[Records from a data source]
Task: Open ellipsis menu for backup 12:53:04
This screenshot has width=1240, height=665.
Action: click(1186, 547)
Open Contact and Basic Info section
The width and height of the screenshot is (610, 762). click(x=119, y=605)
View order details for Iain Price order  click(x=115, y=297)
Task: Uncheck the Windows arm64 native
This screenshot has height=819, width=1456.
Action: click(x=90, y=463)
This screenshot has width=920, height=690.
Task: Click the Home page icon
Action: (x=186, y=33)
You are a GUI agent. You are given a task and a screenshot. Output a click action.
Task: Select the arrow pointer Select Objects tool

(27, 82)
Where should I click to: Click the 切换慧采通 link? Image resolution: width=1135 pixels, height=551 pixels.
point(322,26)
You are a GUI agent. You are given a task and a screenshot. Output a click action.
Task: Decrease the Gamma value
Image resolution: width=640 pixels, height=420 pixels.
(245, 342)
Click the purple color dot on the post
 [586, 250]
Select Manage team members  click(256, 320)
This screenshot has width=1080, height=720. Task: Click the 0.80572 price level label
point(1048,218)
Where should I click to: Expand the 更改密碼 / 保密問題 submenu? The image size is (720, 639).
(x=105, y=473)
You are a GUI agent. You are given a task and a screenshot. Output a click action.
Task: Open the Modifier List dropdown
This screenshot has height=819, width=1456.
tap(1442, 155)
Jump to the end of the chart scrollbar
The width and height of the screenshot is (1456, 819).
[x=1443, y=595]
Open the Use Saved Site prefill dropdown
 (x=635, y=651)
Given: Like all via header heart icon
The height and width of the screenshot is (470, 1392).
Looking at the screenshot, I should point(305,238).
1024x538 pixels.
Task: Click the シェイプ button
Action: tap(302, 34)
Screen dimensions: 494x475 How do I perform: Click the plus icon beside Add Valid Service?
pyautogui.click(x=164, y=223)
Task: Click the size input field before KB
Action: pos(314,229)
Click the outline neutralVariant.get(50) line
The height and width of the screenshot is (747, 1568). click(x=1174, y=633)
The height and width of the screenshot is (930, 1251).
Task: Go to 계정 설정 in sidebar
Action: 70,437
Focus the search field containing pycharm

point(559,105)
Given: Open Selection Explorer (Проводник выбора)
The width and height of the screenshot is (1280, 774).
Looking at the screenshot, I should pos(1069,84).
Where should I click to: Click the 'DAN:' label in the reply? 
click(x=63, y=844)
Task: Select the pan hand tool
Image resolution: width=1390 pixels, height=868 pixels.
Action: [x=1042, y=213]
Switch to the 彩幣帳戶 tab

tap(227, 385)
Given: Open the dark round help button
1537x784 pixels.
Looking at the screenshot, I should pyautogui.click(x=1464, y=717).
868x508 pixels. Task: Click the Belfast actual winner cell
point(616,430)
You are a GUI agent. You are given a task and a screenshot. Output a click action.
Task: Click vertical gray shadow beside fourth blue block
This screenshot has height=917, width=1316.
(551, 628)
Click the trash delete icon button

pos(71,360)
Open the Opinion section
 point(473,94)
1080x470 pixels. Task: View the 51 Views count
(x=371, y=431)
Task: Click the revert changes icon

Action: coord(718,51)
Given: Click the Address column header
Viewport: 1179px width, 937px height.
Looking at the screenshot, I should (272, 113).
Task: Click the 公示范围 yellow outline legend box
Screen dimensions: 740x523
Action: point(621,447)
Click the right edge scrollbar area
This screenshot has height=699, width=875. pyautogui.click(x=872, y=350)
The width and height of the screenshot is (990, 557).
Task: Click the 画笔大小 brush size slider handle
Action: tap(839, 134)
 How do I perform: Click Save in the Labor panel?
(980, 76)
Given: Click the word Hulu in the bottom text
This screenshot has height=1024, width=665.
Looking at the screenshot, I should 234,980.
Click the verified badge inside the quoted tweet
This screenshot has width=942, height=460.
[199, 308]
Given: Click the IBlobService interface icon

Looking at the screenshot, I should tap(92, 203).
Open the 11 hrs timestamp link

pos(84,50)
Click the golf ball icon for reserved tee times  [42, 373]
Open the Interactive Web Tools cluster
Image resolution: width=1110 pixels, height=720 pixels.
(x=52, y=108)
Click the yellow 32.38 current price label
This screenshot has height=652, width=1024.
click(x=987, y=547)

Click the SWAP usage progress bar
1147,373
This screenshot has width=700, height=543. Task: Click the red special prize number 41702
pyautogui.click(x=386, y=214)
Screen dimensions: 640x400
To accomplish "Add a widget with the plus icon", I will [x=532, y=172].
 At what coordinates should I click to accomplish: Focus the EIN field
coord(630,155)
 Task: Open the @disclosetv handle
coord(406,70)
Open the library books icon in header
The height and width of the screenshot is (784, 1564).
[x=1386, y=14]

_Directions_
Copy the entries above without any changes, starting with the line that contains "Screen dimensions: 494x475" and ending with the line that contains "Action: point(621,447)", and include both of those lines.

_Exercise answer_
Screen dimensions: 494x475 How do I perform: Click the plus icon beside Add Valid Service?
pyautogui.click(x=164, y=223)
Task: Click the size input field before KB
Action: pos(314,229)
Click the outline neutralVariant.get(50) line
The height and width of the screenshot is (747, 1568). click(x=1174, y=633)
The height and width of the screenshot is (930, 1251).
Task: Go to 계정 설정 in sidebar
Action: 70,437
Focus the search field containing pycharm

point(559,105)
Given: Open Selection Explorer (Проводник выбора)
The width and height of the screenshot is (1280, 774).
Looking at the screenshot, I should pos(1069,84).
Where should I click to: Click the 'DAN:' label in the reply? 
click(x=63, y=844)
Task: Select the pan hand tool
Image resolution: width=1390 pixels, height=868 pixels.
Action: [x=1042, y=213]
Switch to the 彩幣帳戶 tab

tap(227, 385)
Given: Open the dark round help button
1537x784 pixels.
Looking at the screenshot, I should pyautogui.click(x=1464, y=717).
868x508 pixels. Task: Click the Belfast actual winner cell
point(616,430)
You are a GUI agent. You are given a task and a screenshot. Output a click action.
Task: Click vertical gray shadow beside fourth blue block
This screenshot has height=917, width=1316.
(551, 628)
Click the trash delete icon button

pos(71,360)
Open the Opinion section
 point(473,94)
1080x470 pixels. Task: View the 51 Views count
(x=371, y=431)
Task: Click the revert changes icon

Action: coord(718,51)
Given: Click the Address column header
Viewport: 1179px width, 937px height.
Looking at the screenshot, I should (272, 113).
Task: Click the 公示范围 yellow outline legend box
Screen dimensions: 740x523
Action: point(621,447)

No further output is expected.